Quando perguntada sobre as perspectivas daqui a dez anos na aldeia, ela foi
categórica:
62
Lá não muda. Morrem os mais velhos, os mais novos seguem as
tradições. Lá nada muda: o toré não muda, o jeito de conviver não
muda, as rezas não mudam.
Revisitando a fala de Tita
Tita parece valorizar muito os costumes e rituais de seu povo, e parecem ser
a fonte de continuidade da sua condição indígena apesar da distância de
Pernambuco.
No caso de Tita as tradições evidenciam a manutenção da identidade
indígena, são elas que formam um elo entre a aldeia e a favela e perpetuam a
memória dos antepassados.
63
Considerações Finais
_________________________________________________________________
Tendo finalizado a trajetória dessa pesquisa, este capítulo apresenta os
aspectos que são comuns e diferentes nas falas dos três entrevistados. Vale
ressaltar que a principal discrepância entre eles é o tempo em que residem no Real
Parque.
Conceito (o que é ser Pankararu)
Para os entrevistados, há unanimidade na definição do que é ser índio
Pankararu: tem que ser filho de pai e/ou mãe Pankararu, ou seja, o que define é a
ascendência.
Ser índio Pankararu não está relacionado ao local de nascimento, indifere se
a criança nasce na aldeia ou fora dela; alem disso, não está relacionado ao fenótipo,
ou seja, às características aparentes. Segundo Tita:
As pessoas esperam que índio esteja pelado (risos), mas
principalmente que tenha aquela cor vermelha. Sabe?!

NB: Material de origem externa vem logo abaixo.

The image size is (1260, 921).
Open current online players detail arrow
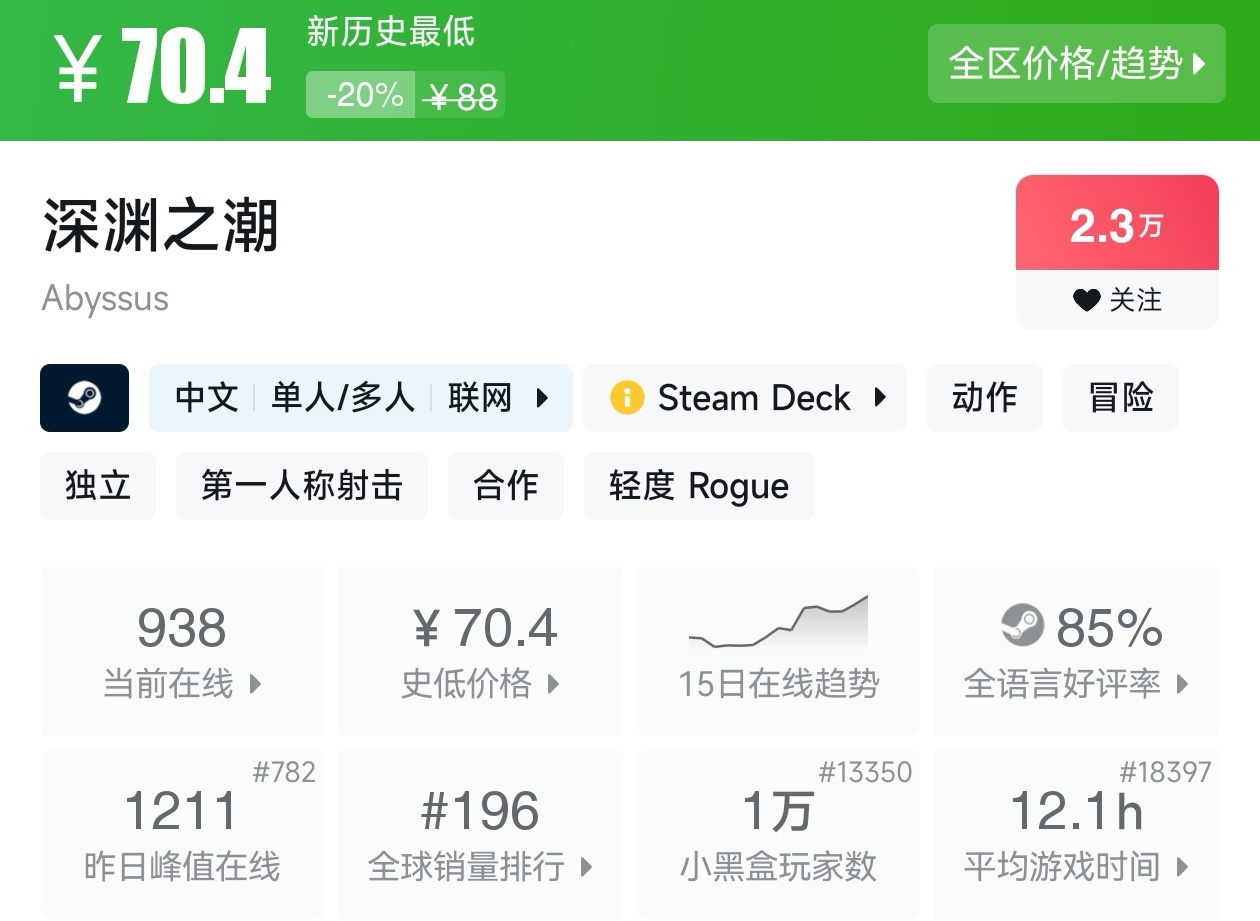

Eu sou branca e sou Pankararu. Meu marido é “escurinho” e
também é.
E ainda, segundo Mick:
Não é porque os Guarani são assim de olho puxado que são mais
índios do que eu. Eu sou Pankararu. Pan – ka – ra – ru. (risos).
64
Para Melucci, alem dos fatores biológicos – hereditários, o que define um
grupo étnico é também uma tradição histórico – cultural. Nesse sentido, os
entrevistados mostraram manter rituais religiosos (como as promessas para os
encantados) e nas práticas culturais de dança (mesmo que apenas como
expectadores). Para Silas:
Acho que sem ela [cultura], não diríamos que somos Pankararu.
Relação com o outro
Alem das auto - definições sobre o que é ser Pankararu, o encontro com não
– índios no Real Parque é também uma questão importante.
Para Tita a relação com os demais moradores é amigável, ela freqüenta
festas, estuda e trabalha com não índios, e afirma nunca ter sofrido nenhuma
discriminação.
Já para Mick, a importância da relação com os outros moradores do Real
Parque e arredores, está relacionada com o próprio reconhecimento da sua
condição indígena. Enquanto ele estava na aldeia com outros índios, não valorizava
tanto a sua cultura.
65
O conceito de identidade, como foi apresentado no Capitulo III, não é definido
pelas semelhanças entre os indivíduos e tampouco pelas diferenças entre eles.
Nesse caso especifico, da população Pankararu no Real Parque essa articulação
fica evidenciada.
Ora há reconhecimento com a condição de “morador de favela”, ora há
distanciamento dessa situação e uma total identificação com a etnia de origem.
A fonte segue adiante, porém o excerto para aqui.